La Verdunoise Zoe Desborough est à la tête du club de crochet qui se réunit chaque semaine à la Boutique Brock-Art. Du haut de ses 26 ans, celle qui a ouvert son entreprise Wooly Cactus Designs il y a plus d’un an, partage aujourd’hui ses connaissances sur cette activité qui est rapidement devenue une passion.

Depuis combien de temps faites-vous du crochet?
J’ai commencé il y a deux ans pour m’aider à gérer mon stress quand j’ai été acceptée pour mon doctorat en relations industrielles à l’Université de Montréal. Ça a commencé tranquillement, puis je me suis retrouvée avec une centaine de cactus dans mon salon. Je me suis dit qu’il fallait que j’en fasse quelque chose. Je les vendais sur le web et à faire des commandes personnalisées.

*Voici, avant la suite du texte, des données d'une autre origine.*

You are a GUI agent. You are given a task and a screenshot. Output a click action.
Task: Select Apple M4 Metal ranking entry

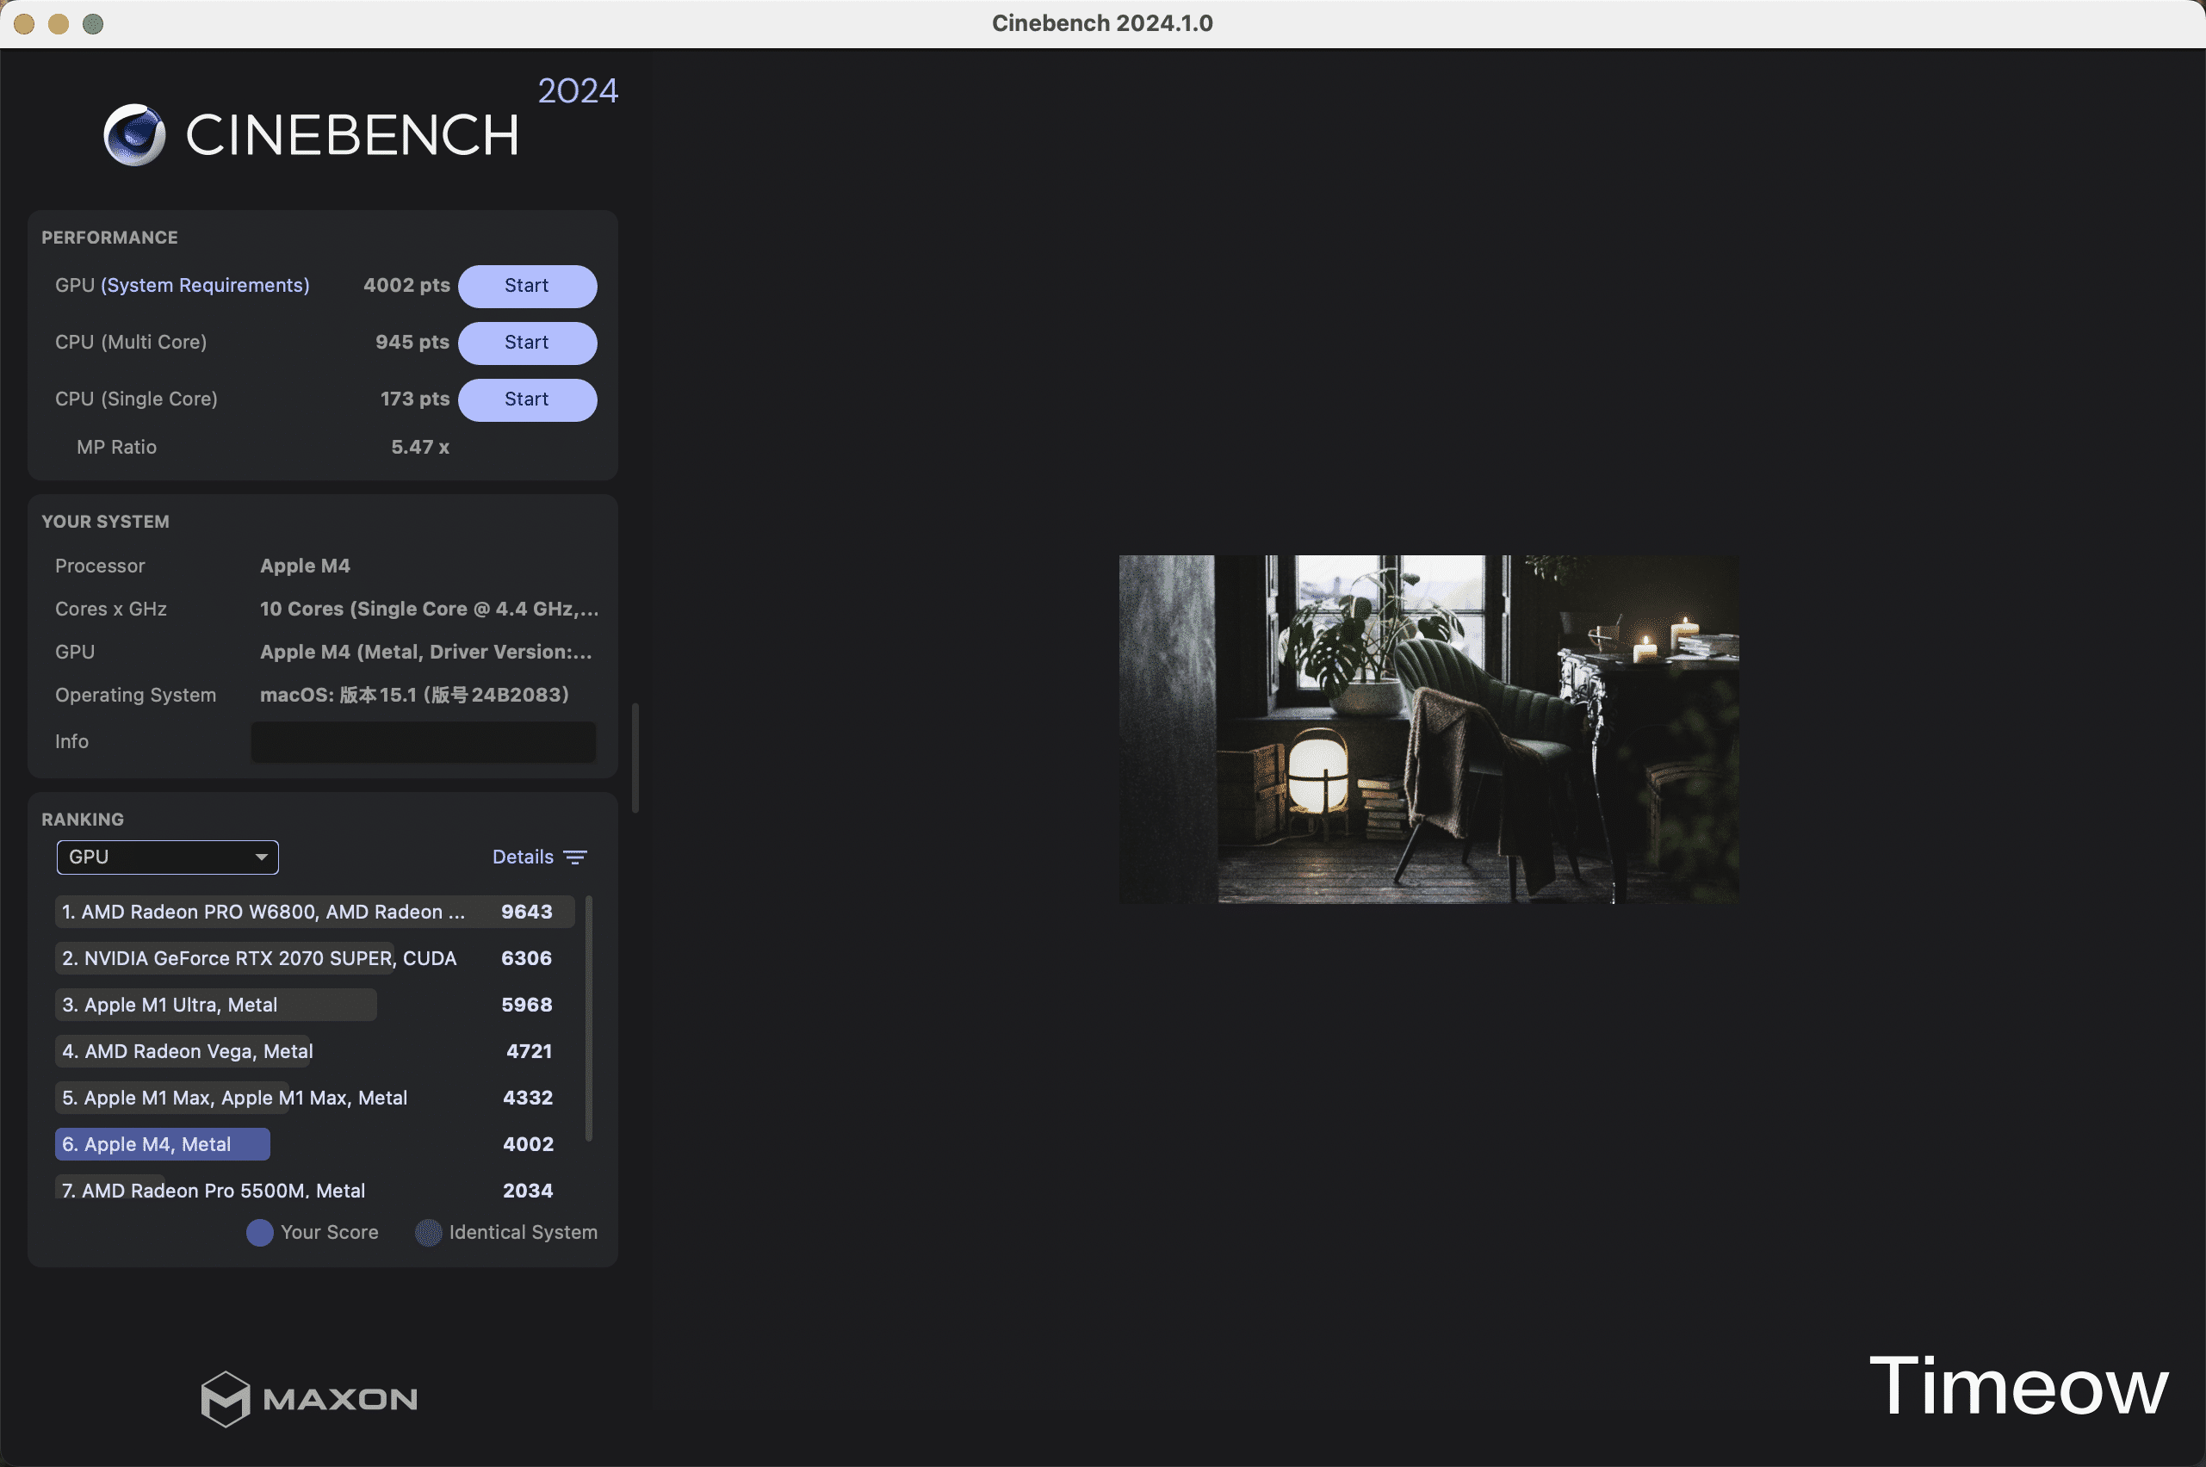pyautogui.click(x=162, y=1144)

Il m’est par exemple arrivé de faire un cactus d’un mètre de haut. Je me suis ensuite lancée dans des projets personnels comme des couvertes et des napperons. Et il y a un an, j’ai approché la Boutique Brock-Art pour vendre mes produits.

Est-ce que le crochet est facile?
Oui, tout le monde peut le faire et c’est plus facile que le tricot puisqu’il y a une seule aiguille. Ma grand-mère m’a montré comment en faire quand j’étais toute petite, donc ça s’apprend bien. En plus, tu peux en faire dans l’autobus, comme dans ton lit ou en regardant la télévision.

Pourquoi avoir choisi de commercialiser des cactus?
J’en ai vu un dans une boutique, mais son prix était en dehors de mon budget. Je me suis alors dit que j’étais capable d’en faire et que ce ne devait pas être si compliqué. J’ai réalisé par la suite que ça m’a coûté probablement beaucoup plus cher parce que je n’avais pas pris en compte qu’il fallait acheter du matériel, en plus de la laine. C’était vraiment un défi personnel d’y arriver, avec beaucoup d’essais-erreur. Mais lorsque j’ai compris comment m’y prendre, je l’ai presque fait les yeux fermés. Je préfère me concentrer sur la plante grasse parce que je suis efficace et ça touche une vaste clientèle.

Pourquoi proposer des ateliers?
Avec mes réalisations, plusieurs personnes m’ont approché pour apprendre à faire du crochet. On a commencé par fixer deux dates pilotes pour voir l’intérêt des gens et rapidement il n’y avait plus de place. Comme la boutique continuait à recevoir des appels presque quotidiennement, on a réalisé qu’il y avait une clientèle suffisante pour proposer des rencontres additionnelles. Mon objectif avec les ateliers, c’est de montrer comment devenir habile au crochet parce que, dès que tu apprends les points de base, tu peux tout faire.